What you will do =
Render everything in the material from the line containing "This screenshot has height=598, width=873." down to the line containing "tap(597, 266)", both included, as a Markdown table with the columns Row and Text. Number each line and omit any blank ones.

Excerpted data =

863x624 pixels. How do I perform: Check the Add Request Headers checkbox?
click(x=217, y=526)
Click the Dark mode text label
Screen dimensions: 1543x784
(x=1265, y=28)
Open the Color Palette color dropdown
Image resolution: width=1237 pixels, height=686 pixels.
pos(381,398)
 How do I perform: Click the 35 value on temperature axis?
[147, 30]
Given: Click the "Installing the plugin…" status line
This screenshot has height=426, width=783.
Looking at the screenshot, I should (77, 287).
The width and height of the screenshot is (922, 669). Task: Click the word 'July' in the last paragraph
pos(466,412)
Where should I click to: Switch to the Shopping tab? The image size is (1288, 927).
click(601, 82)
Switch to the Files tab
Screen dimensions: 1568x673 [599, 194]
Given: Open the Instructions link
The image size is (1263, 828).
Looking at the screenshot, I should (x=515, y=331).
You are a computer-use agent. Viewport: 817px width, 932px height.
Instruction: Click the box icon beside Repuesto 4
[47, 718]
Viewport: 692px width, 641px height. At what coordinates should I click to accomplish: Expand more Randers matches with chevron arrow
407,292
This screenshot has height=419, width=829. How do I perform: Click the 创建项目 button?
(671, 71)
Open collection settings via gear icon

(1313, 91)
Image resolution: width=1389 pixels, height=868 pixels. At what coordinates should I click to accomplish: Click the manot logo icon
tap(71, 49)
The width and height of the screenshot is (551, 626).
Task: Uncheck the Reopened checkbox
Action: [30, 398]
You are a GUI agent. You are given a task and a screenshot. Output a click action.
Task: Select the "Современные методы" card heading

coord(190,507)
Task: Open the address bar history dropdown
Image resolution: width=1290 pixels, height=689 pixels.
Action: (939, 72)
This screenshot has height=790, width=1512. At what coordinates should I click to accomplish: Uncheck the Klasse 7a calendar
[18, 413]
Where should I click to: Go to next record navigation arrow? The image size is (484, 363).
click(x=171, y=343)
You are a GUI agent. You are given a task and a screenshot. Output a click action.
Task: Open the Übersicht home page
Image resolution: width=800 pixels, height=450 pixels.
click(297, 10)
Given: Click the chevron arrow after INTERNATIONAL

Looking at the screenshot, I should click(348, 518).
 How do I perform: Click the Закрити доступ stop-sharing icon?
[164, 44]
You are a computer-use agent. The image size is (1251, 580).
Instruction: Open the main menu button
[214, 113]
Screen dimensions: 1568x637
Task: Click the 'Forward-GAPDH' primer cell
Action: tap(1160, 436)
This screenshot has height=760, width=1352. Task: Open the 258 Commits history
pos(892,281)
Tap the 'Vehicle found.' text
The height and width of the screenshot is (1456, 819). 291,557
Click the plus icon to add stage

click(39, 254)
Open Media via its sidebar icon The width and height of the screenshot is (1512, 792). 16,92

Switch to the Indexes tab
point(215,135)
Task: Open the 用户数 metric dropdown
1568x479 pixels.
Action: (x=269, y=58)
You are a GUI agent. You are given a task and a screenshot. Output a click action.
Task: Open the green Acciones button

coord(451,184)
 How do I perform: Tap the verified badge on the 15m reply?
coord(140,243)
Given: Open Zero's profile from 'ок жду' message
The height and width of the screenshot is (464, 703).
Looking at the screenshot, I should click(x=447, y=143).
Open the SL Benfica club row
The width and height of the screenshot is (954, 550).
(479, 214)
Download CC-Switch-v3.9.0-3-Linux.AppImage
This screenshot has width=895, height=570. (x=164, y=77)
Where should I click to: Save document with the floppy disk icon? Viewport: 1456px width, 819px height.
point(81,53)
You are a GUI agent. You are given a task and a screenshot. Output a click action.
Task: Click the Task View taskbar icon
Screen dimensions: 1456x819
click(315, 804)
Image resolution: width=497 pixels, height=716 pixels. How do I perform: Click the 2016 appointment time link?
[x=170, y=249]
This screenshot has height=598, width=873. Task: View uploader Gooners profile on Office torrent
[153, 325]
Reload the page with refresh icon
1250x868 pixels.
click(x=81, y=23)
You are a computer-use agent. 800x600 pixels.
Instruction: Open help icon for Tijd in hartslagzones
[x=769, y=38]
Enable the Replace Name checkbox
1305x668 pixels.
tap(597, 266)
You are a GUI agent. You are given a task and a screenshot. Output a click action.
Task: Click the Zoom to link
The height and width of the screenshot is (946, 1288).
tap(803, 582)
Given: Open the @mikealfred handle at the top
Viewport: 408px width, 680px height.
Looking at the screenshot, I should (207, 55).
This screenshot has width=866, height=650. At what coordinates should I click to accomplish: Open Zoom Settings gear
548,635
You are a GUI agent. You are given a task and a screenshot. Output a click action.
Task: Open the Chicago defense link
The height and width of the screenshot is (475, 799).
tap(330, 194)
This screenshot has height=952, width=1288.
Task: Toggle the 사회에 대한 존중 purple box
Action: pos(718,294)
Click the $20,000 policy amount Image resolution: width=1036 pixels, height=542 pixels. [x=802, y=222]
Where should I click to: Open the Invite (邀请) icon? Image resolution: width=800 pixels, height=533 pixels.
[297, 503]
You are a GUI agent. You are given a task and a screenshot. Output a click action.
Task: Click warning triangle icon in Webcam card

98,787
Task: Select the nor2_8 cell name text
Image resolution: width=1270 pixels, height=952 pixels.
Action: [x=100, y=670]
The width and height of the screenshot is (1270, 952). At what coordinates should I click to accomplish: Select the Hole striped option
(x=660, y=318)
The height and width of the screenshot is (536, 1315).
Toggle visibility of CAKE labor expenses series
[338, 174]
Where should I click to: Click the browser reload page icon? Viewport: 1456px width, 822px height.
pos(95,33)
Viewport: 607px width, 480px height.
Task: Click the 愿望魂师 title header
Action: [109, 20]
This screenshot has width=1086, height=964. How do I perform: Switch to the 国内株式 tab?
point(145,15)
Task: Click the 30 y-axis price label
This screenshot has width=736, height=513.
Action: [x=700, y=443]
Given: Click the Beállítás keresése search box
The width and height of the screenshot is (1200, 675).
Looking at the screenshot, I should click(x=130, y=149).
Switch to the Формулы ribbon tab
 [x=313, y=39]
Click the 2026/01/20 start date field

Exercise solution =
| Row | Text |
|---|---|
| 1 | This screenshot has height=598, width=873. Task: View uploader Gooners profile on Office torrent |
| 2 | [153, 325] |
| 3 | Reload the page with refresh icon |
| 4 | 1250x868 pixels. |
| 5 | click(x=81, y=23) |
| 6 | You are a computer-use agent. 800x600 pixels. |
| 7 | Instruction: Open help icon for Tijd in hartslagzones |
| 8 | [x=769, y=38] |
| 9 | Enable the Replace Name checkbox |
| 10 | 1305x668 pixels. |
| 11 | tap(597, 266) |